November When The Light Changes

The news today is not so bad.
Our chipmunks have left the harvest alone
(some other gardeners must be catering).
The early sunsets remain glorious,
and leaves descend like tired soldiers
to remind us most wars end.

Will they bother with our street, she wonders,
imagining pickups emblazoned with flags
and white men wielding weaponry
as savage as their opinions.
No, the danger is over, I say.
Our dogs snore in peace as if it were true.

If we could read the future would we open the book?
I think I wouldn’t, there’s much too many
possible outcomes and corrosive truths.
You’d think it wouldn’t be too much to ask
for a dog’s dream for everyone —
each though alone snoring safe in the pack.

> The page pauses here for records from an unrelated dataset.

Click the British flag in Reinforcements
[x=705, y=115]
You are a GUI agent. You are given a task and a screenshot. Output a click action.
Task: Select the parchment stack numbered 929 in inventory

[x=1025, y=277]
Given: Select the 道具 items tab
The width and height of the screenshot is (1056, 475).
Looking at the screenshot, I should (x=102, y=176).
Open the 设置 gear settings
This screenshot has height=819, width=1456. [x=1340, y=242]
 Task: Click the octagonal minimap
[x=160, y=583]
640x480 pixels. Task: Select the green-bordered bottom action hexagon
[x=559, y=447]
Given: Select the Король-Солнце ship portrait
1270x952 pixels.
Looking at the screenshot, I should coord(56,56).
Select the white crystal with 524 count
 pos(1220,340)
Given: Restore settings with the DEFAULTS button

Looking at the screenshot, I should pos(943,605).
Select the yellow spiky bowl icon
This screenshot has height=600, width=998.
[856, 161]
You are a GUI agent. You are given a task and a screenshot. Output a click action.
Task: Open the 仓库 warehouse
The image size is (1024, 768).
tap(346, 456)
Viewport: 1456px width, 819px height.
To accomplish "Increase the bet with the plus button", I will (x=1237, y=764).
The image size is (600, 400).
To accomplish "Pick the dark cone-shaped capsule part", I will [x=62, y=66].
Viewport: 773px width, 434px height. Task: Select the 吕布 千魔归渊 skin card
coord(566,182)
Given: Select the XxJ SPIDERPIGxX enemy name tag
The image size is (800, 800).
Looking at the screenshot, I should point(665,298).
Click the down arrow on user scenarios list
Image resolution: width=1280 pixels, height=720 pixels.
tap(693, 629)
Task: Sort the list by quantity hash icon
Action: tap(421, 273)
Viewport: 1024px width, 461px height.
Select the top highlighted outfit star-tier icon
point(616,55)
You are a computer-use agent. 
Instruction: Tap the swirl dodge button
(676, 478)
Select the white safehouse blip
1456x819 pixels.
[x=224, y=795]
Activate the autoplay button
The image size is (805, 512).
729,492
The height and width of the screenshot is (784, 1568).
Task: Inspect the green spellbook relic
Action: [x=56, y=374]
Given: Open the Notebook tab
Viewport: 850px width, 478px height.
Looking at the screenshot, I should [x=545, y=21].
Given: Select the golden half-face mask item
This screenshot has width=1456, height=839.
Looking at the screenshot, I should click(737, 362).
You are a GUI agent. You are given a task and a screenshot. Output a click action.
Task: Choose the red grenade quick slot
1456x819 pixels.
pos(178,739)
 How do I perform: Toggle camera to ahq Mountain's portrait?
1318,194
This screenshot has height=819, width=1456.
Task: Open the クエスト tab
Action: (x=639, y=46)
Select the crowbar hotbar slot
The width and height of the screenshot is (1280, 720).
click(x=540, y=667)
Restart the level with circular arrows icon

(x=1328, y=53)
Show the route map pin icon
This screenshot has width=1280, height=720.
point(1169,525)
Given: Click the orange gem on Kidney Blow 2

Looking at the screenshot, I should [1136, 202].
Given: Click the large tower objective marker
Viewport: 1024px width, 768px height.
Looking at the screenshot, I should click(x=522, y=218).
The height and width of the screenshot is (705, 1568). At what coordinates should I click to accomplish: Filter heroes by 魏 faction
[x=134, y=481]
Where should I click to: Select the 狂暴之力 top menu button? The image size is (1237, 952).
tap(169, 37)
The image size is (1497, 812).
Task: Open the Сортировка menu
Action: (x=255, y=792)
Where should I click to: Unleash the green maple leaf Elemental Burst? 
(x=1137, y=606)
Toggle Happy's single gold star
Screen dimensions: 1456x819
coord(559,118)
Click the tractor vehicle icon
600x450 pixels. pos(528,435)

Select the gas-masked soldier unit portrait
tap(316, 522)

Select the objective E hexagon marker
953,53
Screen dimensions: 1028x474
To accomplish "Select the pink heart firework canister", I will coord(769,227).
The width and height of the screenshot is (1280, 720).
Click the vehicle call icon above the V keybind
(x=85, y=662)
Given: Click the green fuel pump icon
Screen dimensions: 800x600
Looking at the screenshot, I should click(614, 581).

A Bite To Eat In Hardeeville, South Carolina

Big white guy in Waffle House
with prison tats frying my eggs
sings with the radio as it plays
Van Morrison’s “Brown Eyed Girl”
while a wizened waitress and waif of a cashier
join him singing lala lala la with the chorus —
like God and His angels I’d say.

You’re not in your other life here working,
not scratching up rent from sock drawers and the couch
after a weekend bender or bar fight
but doing the ethereal Thing You’re Good At
with your laboring comrades in song.

Pity the fool who thinks he’ll do better
than feeding passing travelers’ souls
on sugar and fat and random banter,
the record and the promise all in the past.
But you can’t do better you find at last
than that Thing you got with your Brown Eyed Girl.

What I Saw Of Saint George

Sitting in the park by the church at Fairfax Square
you can rant all you want about pedestrian crosswalks,
Drag Queen Story Hour, and contagious wokeness,
while cinching a Kevlar plate holder round your gut
with a bandolier of bullet-shaped lucky charms.

But I had other ideas today, warding off fascists
with trips to libraries and immigrant delis
and smiles at all the neighbors walking dogs,
surprisingly few of whom would look away.
Victory will come to those who still can say
this is not, after all, a terrible day.

M.A. Schaffner had a novel and a collection of poetry published sometime in the last century and quite a lot of poems too, many if not most in journals that have since disappeared. They are currently seven chapters into a projected twenty on the history of the Second United States Colored Infantry, raised in Arlington in 1863, after which they have solemnly sworn they ain’t gonna study war no more.  Life is short and the pugs need to get out more.